NEW YORK — Prominent TV lighting director Carl Vitelli, Jr., 81, died Jan. 7, 2015. A recipient of IATSE Local One Honorary Gold Card in 2011 (pictured here), Vitelli was also inducted into the Emmy Awards’ New York Chapter Silver Circle in 2001.
Early in his career, Vitelli became known as one of the lighting professionals working with Imero Fiorentino Associates (IFA) in the “Golden Age” of television. He went on to light a wide variety of game shows, talk shows, awards broadcasts, beauty pageants and political conventions from the 1970s to 1990s.
One of Vitelli’s many projects was the 1988 Republican National Convention, held in New Orleans’ Louisiana Superdome. The venue presented a cavernous space with a footprint seven times that of the Omni arena used for the Democratic National Convention in Atlanta that year, which nominated Michael Dukakis and Lloyd Bentson.
To scale the Superdome’s vast space down, production crews used a curtain measuring 90 by 300 feet. Vitelli used cyc lighting to change the color of the curtain for different speeches, and preset different looks in the dimmable fixture rig as well. He also effectively lowered the 300-foot-high ceiling with a lowered grid to limit the required throw distance to less than 40 feet.
The convention was a success, giving rise to some of the more memorable catch-phrases as George Bush assumed his first term in office from Ronald Reagan, including his “Read my lips: No new taxes” pledge and the Peggy Noonan-penned reference to “a thousand points of light.” (Even within the confined space, Vitelli’s actual dimmable fixture count was closer to 1,800).
That was just one of the highlights in a long roster of designs seen by millions on TV, over Vitelli’s long career, however. Other lighting credits include beauty pageants (Miss America, Miss Universe, Miss Teen USA); awards shows, including the Tony and Emmy Awards in the late 1970s and 1980s; TV specials including the 1979 Music for Unicef concert plus a variety of TV series, game shows and corporate events.

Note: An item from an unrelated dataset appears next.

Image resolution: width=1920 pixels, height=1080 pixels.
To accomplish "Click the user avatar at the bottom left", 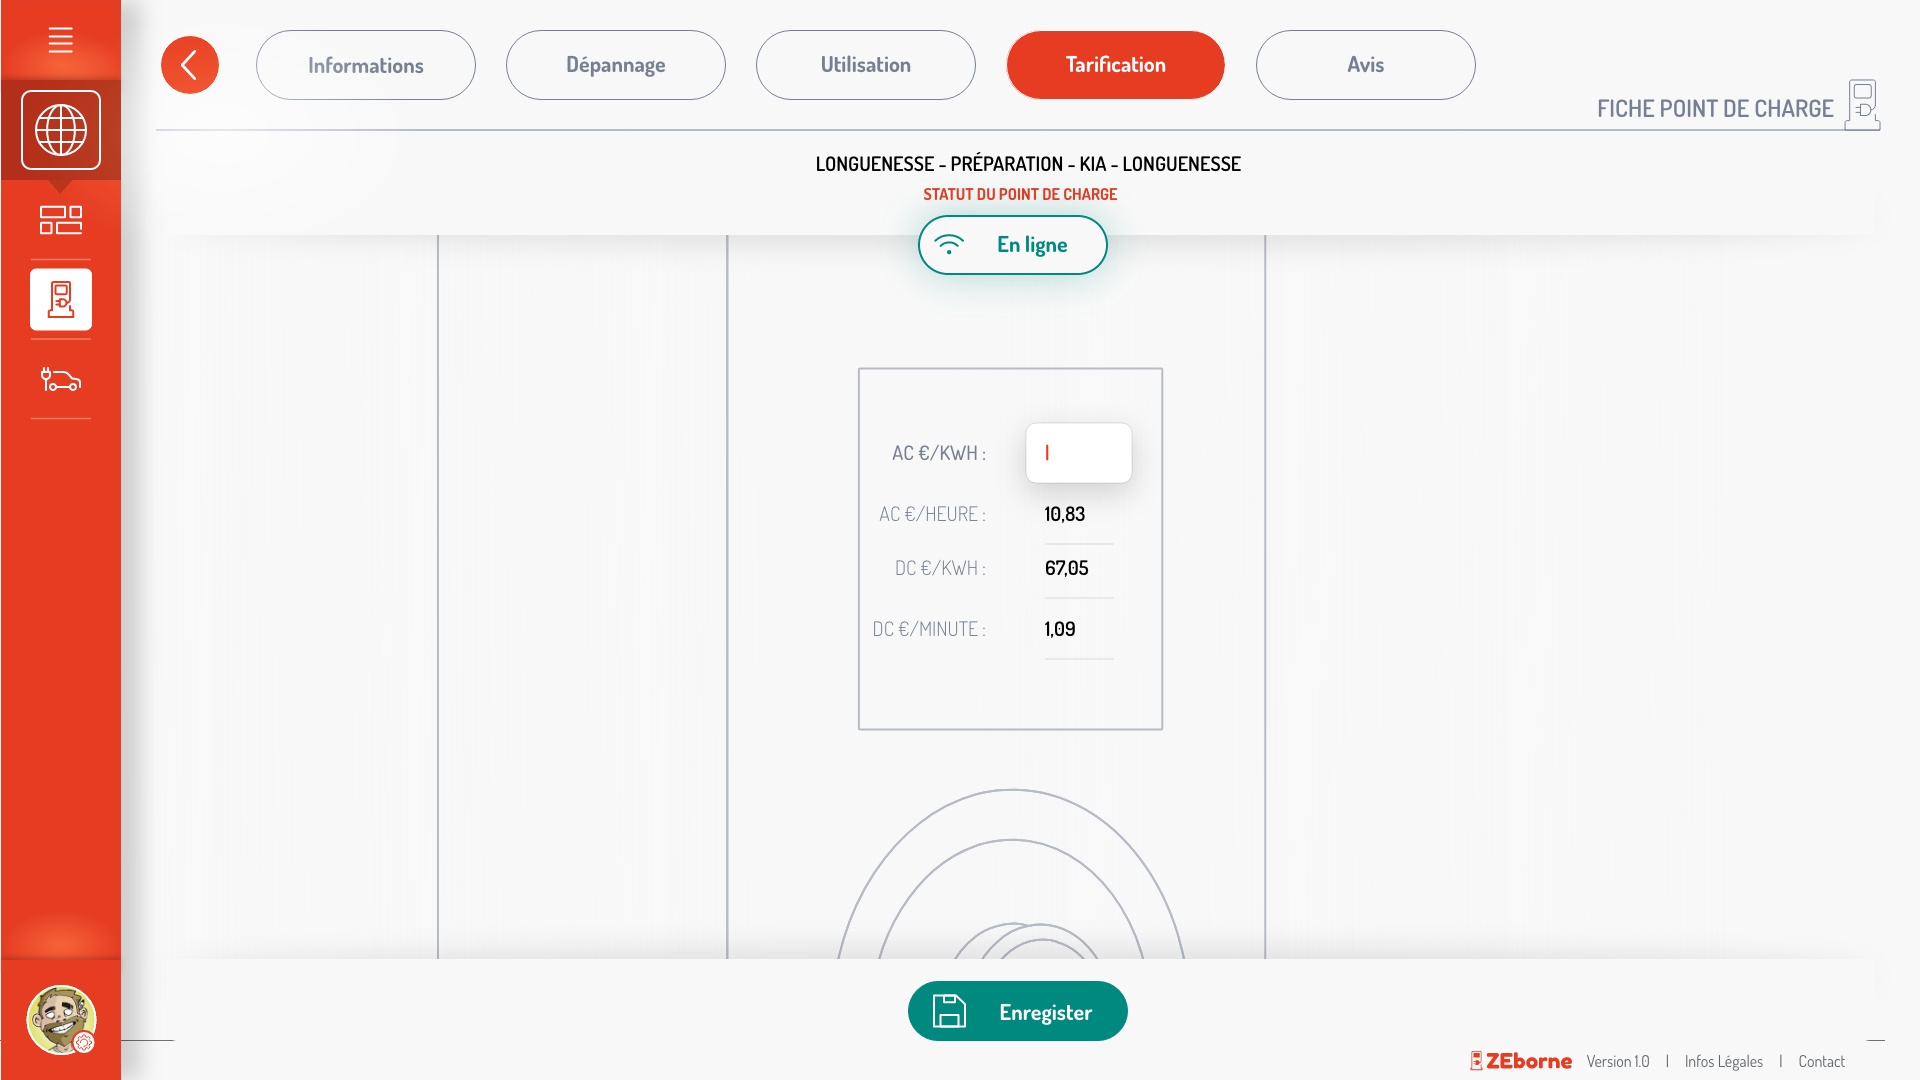I will (x=60, y=1020).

“I consider him to have been quite a mentor,” said Don Earl of Egg Harbor City, NJ-based Earl Girls Inc., who worked with Vitelli on numerous projects in the 1980s and 1990s. “I still think back to my times with Carl and find myself saying, ‘How would Carl have done it?’”
Earl noted that Vitelli is survived by his wife, Esther, and that he had a brother, Ronald.